Anyway, Amy and I were hungry one evening but didn’t feel like cooking or going out to eat. With delivery pizza (ok, delivery in general…as, you know, a concept) not an option you have to go order it in person and get it for “take away”. In this particular case Amy didn’t feel like going anywhere so my over-confidence and me got in the car and headed to a pizza place we like. Honestly, I’ve done this before, and they kind of know us there but we’ve done a lot of ordering in caveman/charades because it’s simpler. Not tonight. No, tonight I’m going to try and do this in complete sentences and look like I belong here. To which any sane person would have said, “Ha…good luck with that.” Put gently this was a noble but ultimately doomed exercise. Put that into Google translate though and I think it shortens it to “FAIL”. Why, you ask? Because any slip up in communication is one I’m going to have to eat…literally. The headline writes itself, “Pride meets idiot, ends in fall”.
I should point out that Pizza here is different. There’s a lot less sauce and as a matter of course they put things on pizza that we traditionally don’t use (and if you ask for pepperoni they get really confused. It’s not a bad word but it doesn’t mean what we think it means here – hat tip: Inigo Montoya). So when you pick out a pizza, you probably want to make sure you know what’s on it. Amy wanted a local one called the Grottagliese, and I picked out a different one (at this point I really don’t even remember which one, but it may or may not have had french fries on it). In any case I walked up to the counter and said what I had rehearsed the whole way over, and technically, I said it right. YAY! Success! Except, I said one of the pizza’s wrong…Amy’s. Now, had it been mine, not so big a deal. A Diavola (essentially a pepperoni pizza) is fine by me, but that’s not what she asked for. Now I have to fix it. Crap. I didn’t rehearse that part. And there are people waiting behind me. And now my mind is blank and the only words I can think of are Russian. I tried to fix it, I really did. And for about five whole minutes I thought I had done it (completely hoping against hope that the smaller price on the receipt was because I was such a nice guy). Then they got my attention and handed me a single pizza box. Uh…uh-oh.

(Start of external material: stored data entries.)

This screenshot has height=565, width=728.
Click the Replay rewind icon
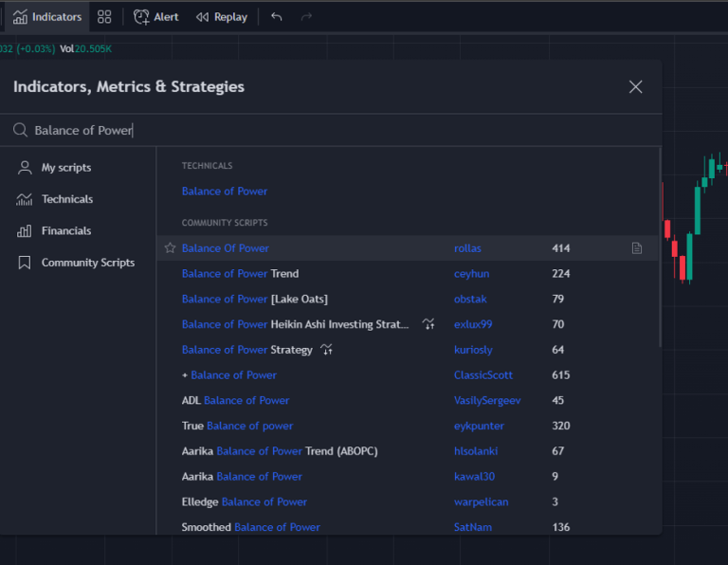click(x=202, y=17)
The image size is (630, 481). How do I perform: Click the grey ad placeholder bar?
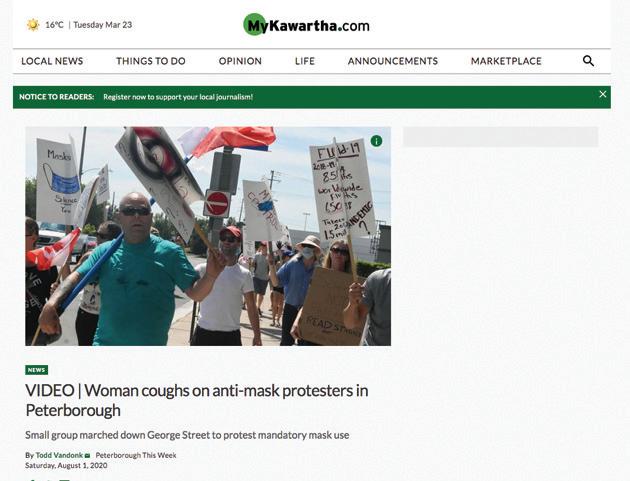tap(501, 137)
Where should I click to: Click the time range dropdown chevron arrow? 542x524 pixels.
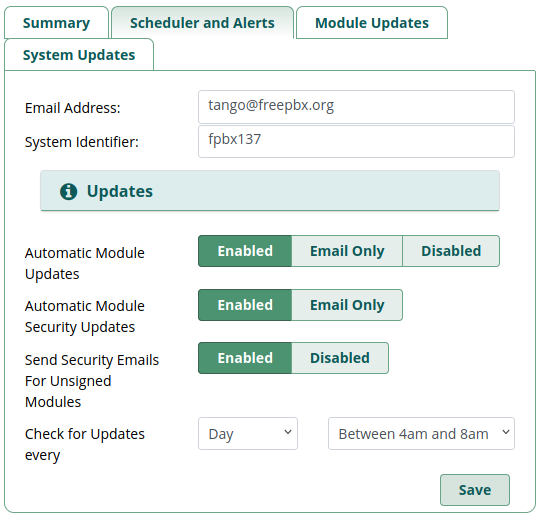[506, 432]
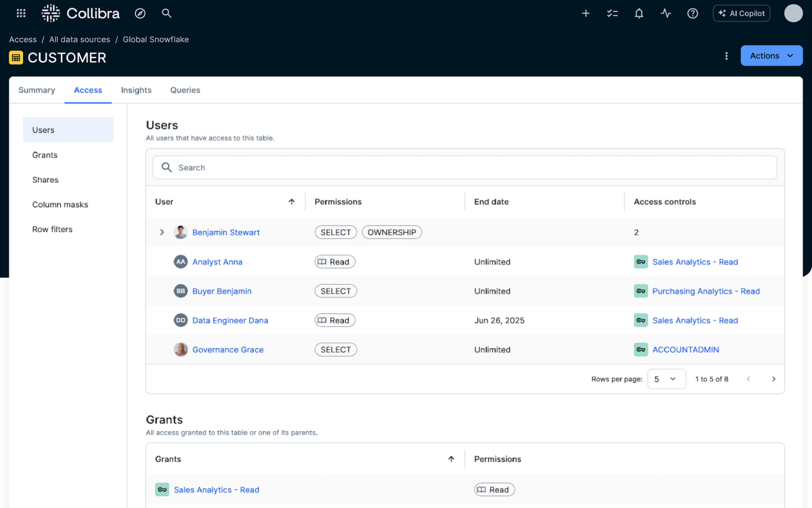Click the compass explore icon
The width and height of the screenshot is (812, 508).
(140, 13)
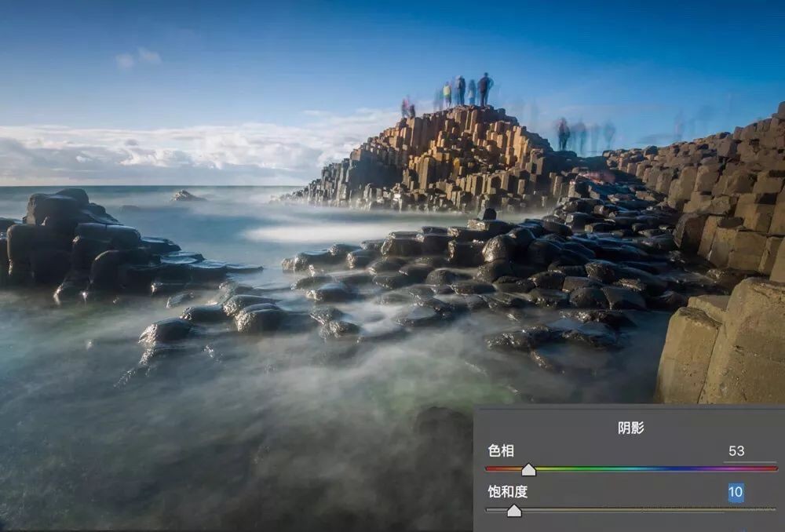
Task: Click the Hue (色相) slider handle
Action: (x=528, y=469)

You see the problem I had in trying to fix it in a hurry is I couldn’t seem to get across to her that I wanted to start the whole order over. Or, well, I should say that I didn’t seem to get that across to her. I thought that I had. I even had an Italian guy there that spoke a little English help me try and sort it out, but apparently that didn’t work either. We went round and round a couple of times until what she told me sounded right…cause I’m and expert and all. Ultimately what I wound up ordering and what they wound up doing was merging the two pizzas together (somehow without the french fries). Looking back the slightly concerned look on her face makes a lot more sense now. Sure, goofy American dude, we can put all those toppings on one Pizza…ya weirdo. I suppose it could have been worse, the toppings were separable and in the end it was edible. Bonus, it even came with a free slice of humble pie.